Queijos em competição

Além de alimentar o rebanho, o leite das vacas, cabras e ovelhas transforma-se em queijos de variados sabores. Essa rica fonte de proteína, que remonta à domesticação do animal pelo homem, alimentou soldados e atletas egípcios, gregos e romanos. Na atualidade, países ganham fama como produtores dessa iguaria, que faz parte da alimentação de grande parte da humanidade.

A França, com quase mil tipos de queijos, ocupa o primeiro lugar no consumo mundial. Os Países Baixos e a Alemanha ficam um pouco atrás. Todos eles consomem entre 26kg e 24kg de queijo por habitante/ano, conforme dados do CNIEL (Centre National Interprofessionnel de l’Economie Laitière).

Com tanta variedade desse alimento no mundo, a competição pelo melhor produto tornou-se inevitável. No início desse mês, o International Cheese Festival anunciou o vencedor da edição 2021/2022. Na competição internacional de queijos mais reconhecida da Europa, sediada em Oviedo, nas Astúrias, duzentos e cinquenta juízes internacionais avaliaram quatro mil queijos dos cinco continentes.

Os três primeiros lugares ficaram para Espanha, França e Holanda, respectivamente: Olavidia de Quesos y Besos, seguido por Epoisses Berthaut Perrière da Fromagerie Berthaut, e Eminence Grise – Tomme Chèvre Grise au Bleu de Van der Heiden Kaas.

O queijo Olavidia é feito da forma de fermentação mais antiga: o uso das bactérias lácticas presentes no leite, que atuam sobre a lactose (açúcar do leite) e degradam o ácido láctico. Utiliza a pasteurização lenta do leite de cabra, com bolor e carvão vegetal, em processo de maturação que dura de 15 a 20 dias.

# # # # #

> _Instrução 1_
Extraia literalmente um trecho do texto sobre queijos. Comece nas palavras "Com tanta variedade" e termine logo após "dos cinco continentes.".
> _Instrução 2_
Segundo o texto sobre queijos, por que a competição pelo melhor produto se tornou inevitável? Responda em uma a três frases.

> _Dados fornecidos_
# # # # #

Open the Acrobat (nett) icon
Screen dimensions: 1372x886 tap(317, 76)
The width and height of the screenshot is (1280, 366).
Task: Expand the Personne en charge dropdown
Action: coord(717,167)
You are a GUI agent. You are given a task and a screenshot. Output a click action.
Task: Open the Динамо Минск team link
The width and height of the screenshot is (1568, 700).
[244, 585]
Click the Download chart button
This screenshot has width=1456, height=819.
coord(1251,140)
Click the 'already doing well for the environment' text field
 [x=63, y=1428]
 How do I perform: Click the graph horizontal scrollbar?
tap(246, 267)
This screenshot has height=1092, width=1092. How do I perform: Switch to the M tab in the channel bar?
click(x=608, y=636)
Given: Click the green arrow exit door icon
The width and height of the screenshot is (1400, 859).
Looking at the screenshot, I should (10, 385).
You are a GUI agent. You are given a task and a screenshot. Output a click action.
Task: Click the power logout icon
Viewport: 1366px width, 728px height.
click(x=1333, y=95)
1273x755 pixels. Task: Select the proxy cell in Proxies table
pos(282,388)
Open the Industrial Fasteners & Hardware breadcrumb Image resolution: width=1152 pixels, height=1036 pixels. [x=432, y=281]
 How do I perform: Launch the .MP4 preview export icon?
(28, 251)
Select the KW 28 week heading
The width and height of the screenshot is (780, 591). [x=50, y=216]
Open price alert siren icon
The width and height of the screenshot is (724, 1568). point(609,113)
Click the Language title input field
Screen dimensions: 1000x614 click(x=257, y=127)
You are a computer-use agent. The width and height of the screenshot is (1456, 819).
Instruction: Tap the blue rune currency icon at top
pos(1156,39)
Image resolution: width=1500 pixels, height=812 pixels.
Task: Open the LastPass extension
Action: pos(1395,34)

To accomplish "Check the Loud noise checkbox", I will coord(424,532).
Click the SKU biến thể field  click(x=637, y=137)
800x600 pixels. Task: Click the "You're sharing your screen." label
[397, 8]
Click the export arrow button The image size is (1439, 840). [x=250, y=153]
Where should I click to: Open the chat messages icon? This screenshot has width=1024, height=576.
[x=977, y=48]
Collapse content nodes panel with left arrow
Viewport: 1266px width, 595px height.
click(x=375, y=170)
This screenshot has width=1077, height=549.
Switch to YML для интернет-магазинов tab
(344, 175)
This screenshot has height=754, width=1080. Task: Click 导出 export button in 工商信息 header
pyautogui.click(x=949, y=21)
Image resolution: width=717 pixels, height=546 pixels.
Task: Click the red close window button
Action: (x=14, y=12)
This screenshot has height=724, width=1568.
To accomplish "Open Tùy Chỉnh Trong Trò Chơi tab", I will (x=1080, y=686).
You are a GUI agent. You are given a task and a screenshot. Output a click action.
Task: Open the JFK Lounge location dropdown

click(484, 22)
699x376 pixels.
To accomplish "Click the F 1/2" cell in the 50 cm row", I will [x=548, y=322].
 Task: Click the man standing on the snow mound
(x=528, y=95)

# # # # #

> _Resposta esperada 1_
Com tanta variedade desse alimento no mundo, a competição pelo melhor produto tornou-se inevitável. No início desse mês, o International Cheese Festival anunciou o vencedor da edição 2021/2022. Na competição internacional de queijos mais reconhecida da Europa, sediada em Oviedo, nas Astúrias, duzentos e cinquenta juízes internacionais avaliaram quatro mil queijos dos cinco continentes.

> _Resposta esperada 2_
A competição pelo melhor produto se tornou inevitável por causa da grande variedade de queijos que existe no mundo.